Delta will account for 90% of all SARS-CoV-2 variants by the end of August
The Delta variant at the end of August will account for 90% of all SARS-CoV-2 varieties in the European Union. The evidence shows that it is 40% to 60% more infectious than the original coronavirus variant. In addition, it may be associated with a higher risk of hospitalization, the European Medicines Agency (EMA) reported. It recommends vaccinating as many people as possible, distancing and wearing masks.
The European Center for Disease Prevention and Control (ECDC) estimates that the Delta variant will account for 90% of all SARS-CoV-2 viruses circulating in the EU by the end of August. This forces countries to accelerate vaccination programs, including second doses. where recommended, and to fill resilience gaps and opportunities for further variants to emerge as soon as possible,.
According to EMA, the Delta is a worrying variant that is spreading rapidly in Europe and could seriously hamper pandemic containment efforts.
Evidence suggests that it is 40% to 60% more contagious than the earlier Alpha variant, which was the first major variant of concern in the EU. Additionally, the Delta variant may be associated with a higher risk of hospitalization, emphasizes the EMA.
Preliminary evidence shows that both two doses of the COVID-19 vaccine, Comirnaty Spikevax (formerly Vaccine Moderna) or Vaxzevria are needed to provide adequate protection against the delta variant.

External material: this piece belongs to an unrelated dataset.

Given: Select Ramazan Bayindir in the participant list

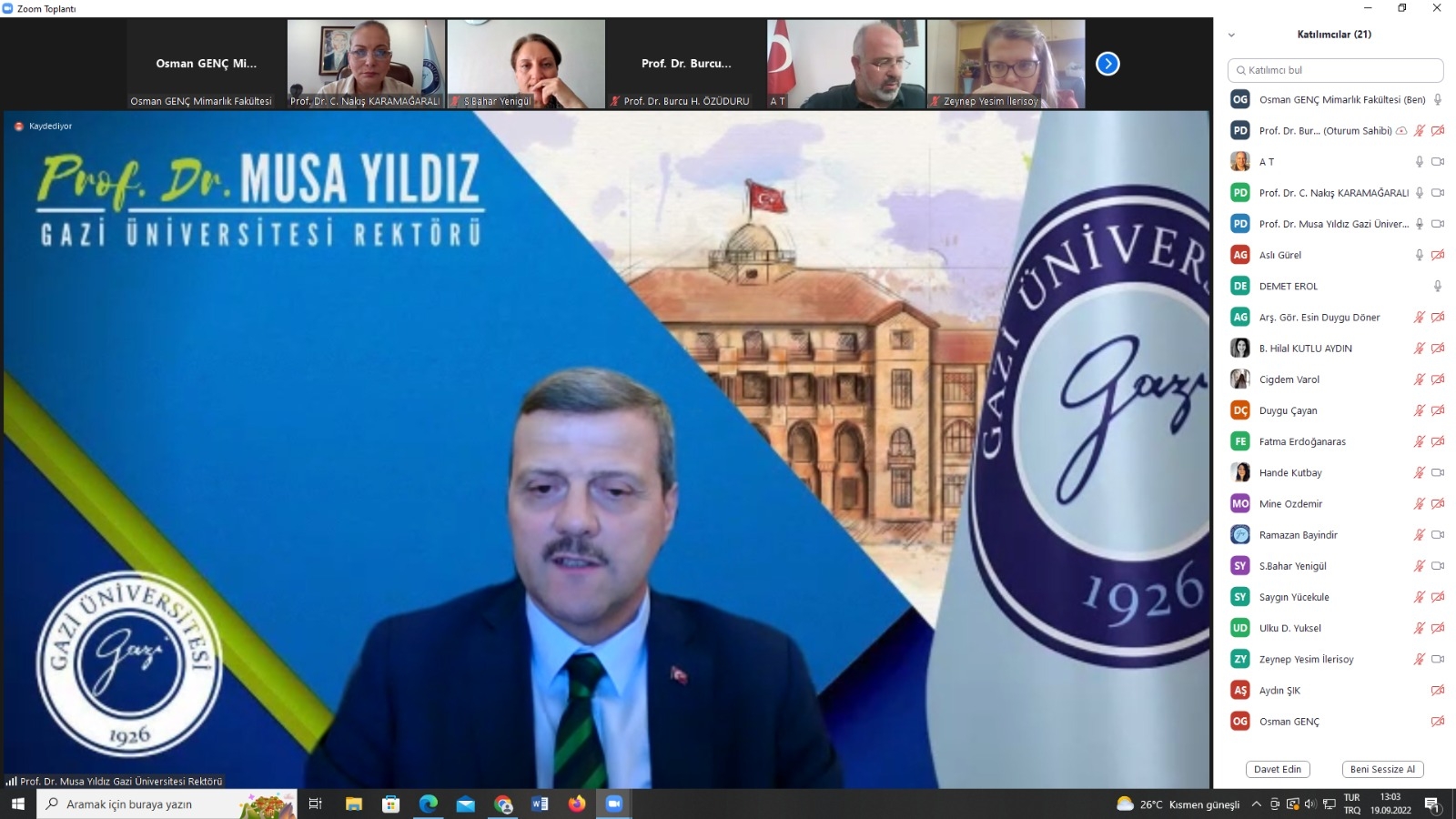Looking at the screenshot, I should (x=1298, y=535).
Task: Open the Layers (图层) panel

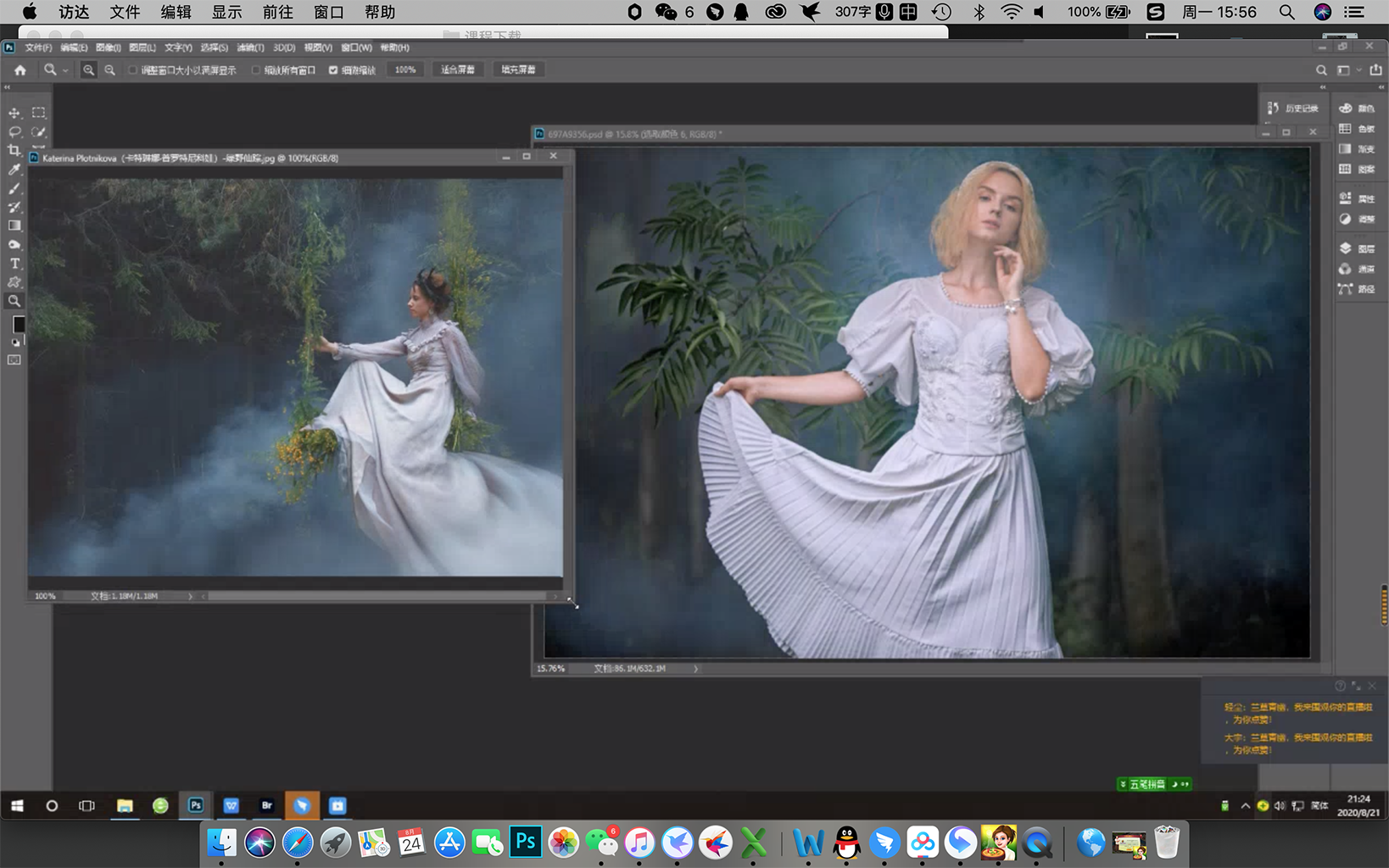Action: click(1357, 249)
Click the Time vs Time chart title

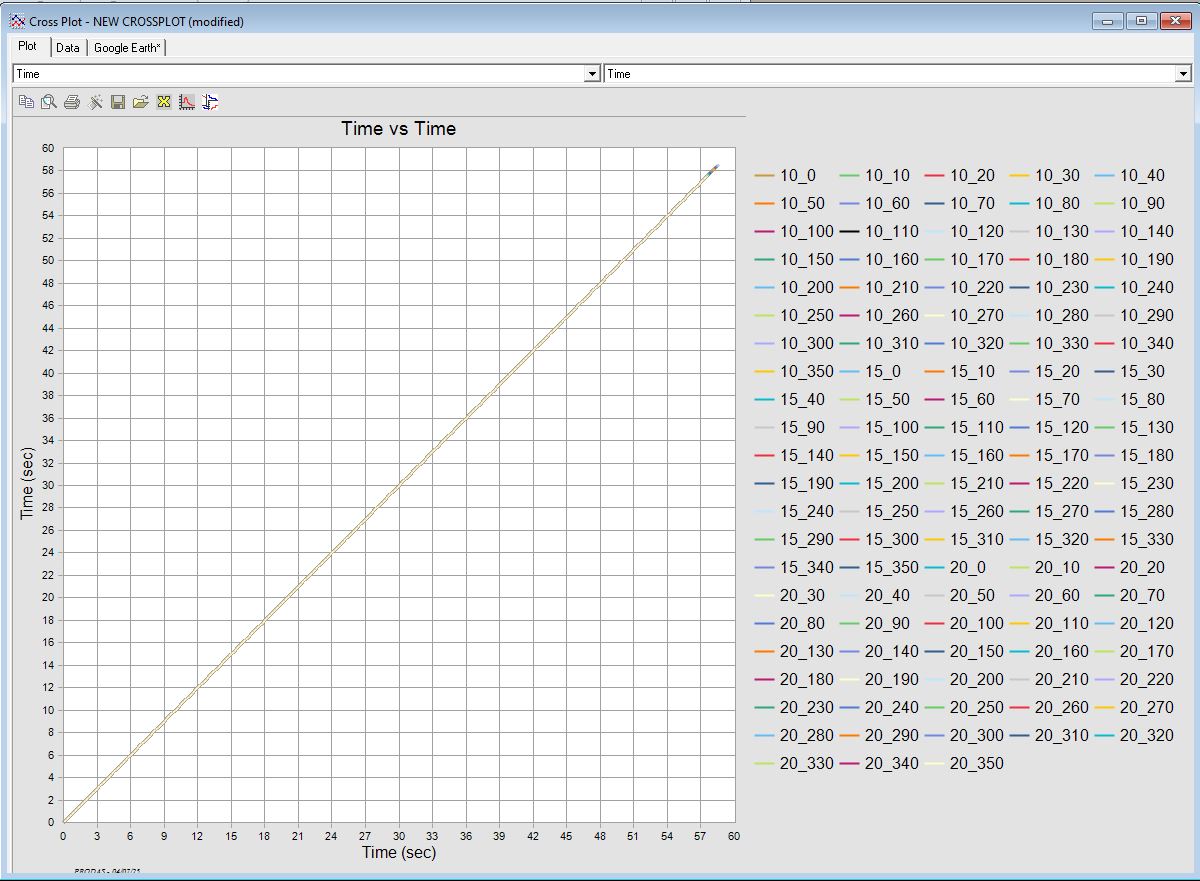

To respond to needs and to increase vaccination coverage, EMA and the European Center for Disease Prevention and Control (ECDC) indicate that countries can adjust their strategies, e.g. on dose interval one to two doses, based on the epidemiological situation and the presence of coronavirus variants and changing evidence of vaccine efficacy against variants.
The EMA notes that some countries may be offered a second dose of an mRNA vaccine, such as Comirnaty or Spikevax, after the first dose of the adenoviral vector vaccine, Vaxzevria. It emphasizes that it cannot make any definitive recommendations regarding the use of the different COVID-19 vaccines for the two doses. Nevertheless, preliminary results from studies in Spain, Germany and the UK suggest a satisfactory immune response and no safety concerns.
According to the EMA, it is too early to confirm if and when a booster dose for COVID-19 vaccines will be needed as there is not yet enough data from the vaccination campaign and ongoing research to understand how long vaccine protection will last, also taking into account note the spread of variants.
However, when booster doses are required, EMA and ECDC are already working with each other and with the National Technical Advisory Groups on Immunization (NITAG), which are national experts to advise on ECDC-coordinated vaccination programs, it also said.
EMA said it is also working with vaccine makers to coordinate the submission of this data. This should ensure that regulatory steps are taken as soon as possible to allow a booster dose to be administered, if deemed necessary.
Other measures, such as wearing masks and social distancing, will have to be kept at a level sufficient to stop the Delta variant from being transmitted to the community until more populations are fully vaccinated, to avoid recurrence of cases with a possible increase in hospitalizations and deaths.